Storro was standing near her car, parked on Columbia Street just south of West Ninth Street, on Monday at about 7:15 p.m., police said. That’s nearly one block up Columbia from Esther Short Park and the Starbucks near West Eighth Street and Columbia where she planned to get a cup of coffee.
She says she was approached by a woman, who said, “Hey, pretty girl. How are you? Would you like a drink of this?”
Storro declined, and the slightly built black woman splashed a cup full of some acidic substance into her face.
A passerby reported the attack to 911 at 7:23 p.m., after spotting her, injured, on the west side of Columbia.
Storro’s eyes were spared thanks to a pair of sunglasses she had purchased 20 minutes earlier.
“For some reason, I had this feeling I needed to buy sunglasses,” Storro said Thursday.
On Friday, a day after Storro was wheeled to a podium lined with microphones, her family declined comment.
“We’re not going to do anymore interviews,” Storro’s mother, Nancy Neuwelt, said by phone.
About 7:30 p.m. Friday, Vancouver Police Officer Ilia Botvinnik said he’d been in contact with investigators on the case and there was nothing new to report.
A Legacy Health spokeswoman said it remains unclear when Storro, who underwent a dermabrasion procedure Wednesday, will be released.
Detectives from the Vancouver Police Department returned to the park Friday, this time with a composite sketch of the alleged attacker.
Storro described her assailant as black, with black hair pulled into a ponytail. She was approximately 5 feet 8 inches tall. She was wearing a green top and khaki shorts.
“We’re just getting into the tip line and tracking down the information that’s come in since we received the composite,” said Detective Sgt.

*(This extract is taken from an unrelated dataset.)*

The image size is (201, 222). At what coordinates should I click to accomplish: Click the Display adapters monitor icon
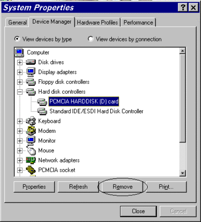tap(31, 72)
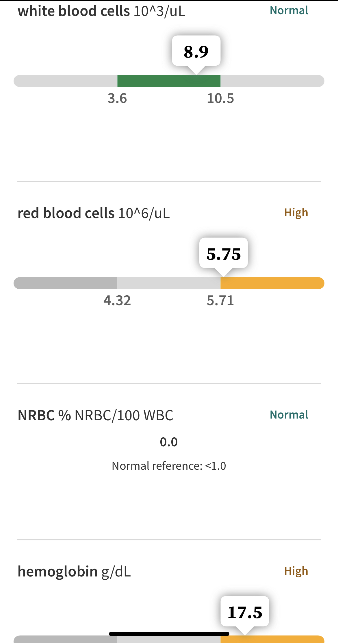Tap the 5.71 upper reference label
Image resolution: width=338 pixels, height=643 pixels.
click(x=220, y=301)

Scott Creager
Storro had recently returned from Priest River, Idaho, to her native Vancouver.
She said during her press conference that she was coming forward, bandages and all, in hopes it would help police capture the woman who struck her with a substance her doctor believes was a sulfuric or hydrochloric acid.
Guard, Safeway and moved donors have stepped forward to help Storro fulfill the pledge she made Thursday: “I can’t let what she did to me wreck my life.”
Those with information in the case are asked to call Det. Wally Stefan at 360-487-7425; or call 911.